A seguir, hipóteses foram tratadas como aptas ou não a excluir a responsabilidade


daquele que faz de sua rotina uma atividade arriscada para os direitos de outrem,
como o estado de necessidade, a legítima defesa e o exercício regular de um direito,
estes com menos relevância para o estudo. Já o caso fortuito e de força maior foram
examinados à luz da moderna teoria do fortuito interno e do fortuito externo, o
primeiro não excluindo o dever indenizatório e o segundo sim, no que toca à teoria
objetiva. O fato de terceiro foi trazido sob as mesmas bases da análise do fortuito
interno e do externo, com a proclamação dos mesmos resultados do item anterior. A
culpa exclusiva da vítima, em regra quase que absoluta, exonera o suposto
causador do dano do dever reparatório, à vista da quebra do nexo causal. Concluiu-
se que haverá a obrigação de indenizar mesmo que o agente tenha tomado as
devidas precauções para que sua atividade não implicasse prejuízo para os direitos
de outrem. Por fim, verificou-se que a licitude da conduta em nada aproveita ao
agente causador do dano que se conduziu de forma arriscada, devendo responder
pelo prejuízo.
219

Após o exame de tantas e tantas atividades humanas perigosas, pôde-se verificar,


então, que, a cada dia, aumenta o leque de situações que dão ensejo à
responsabilização civil objetiva genérica pela atividade de risco, na mesma medida
em que o viver se torna mais arriscado.

Ao que tudo indica, o fim da evolução da responsabilidade civil parece não estar
próximo, bastando notar, como já referido, que a reparação civil decorrente da
atividade nuclear ultrapassa os limites da própria responsabilidade objetiva
decorrente da atividade arriscada, vislumbrando-se já a imposição do dever
indenizatório sem cogitação sequer dos elementos conduta e nexo causal, bastando
a demonstração do dano causado para a vítima.
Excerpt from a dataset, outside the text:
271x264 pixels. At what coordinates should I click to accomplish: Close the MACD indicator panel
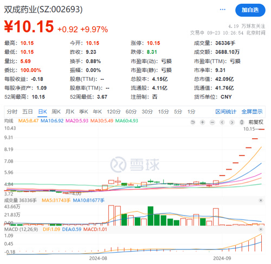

Até onde vai essa evolução não se sabe, sendo causa única dessa ignorância o fato
de não se poder imaginar a respeito dos rumos que tomarão as atividades humanas
no milênio que se inicia.

O que se sabe, sim, é que a ciência jurídica estará sempre em eterna renovação,
adaptando-se às necessidades da vida em sociedade, constituindo-se num dos
instrumentos mais eficazes que o homem produziu para promover a boa convivência
das pessoas, podendo cada um dos juristas de todo o mundo se orgulhar de sua
contribuição para o bom caminhar da humanidade.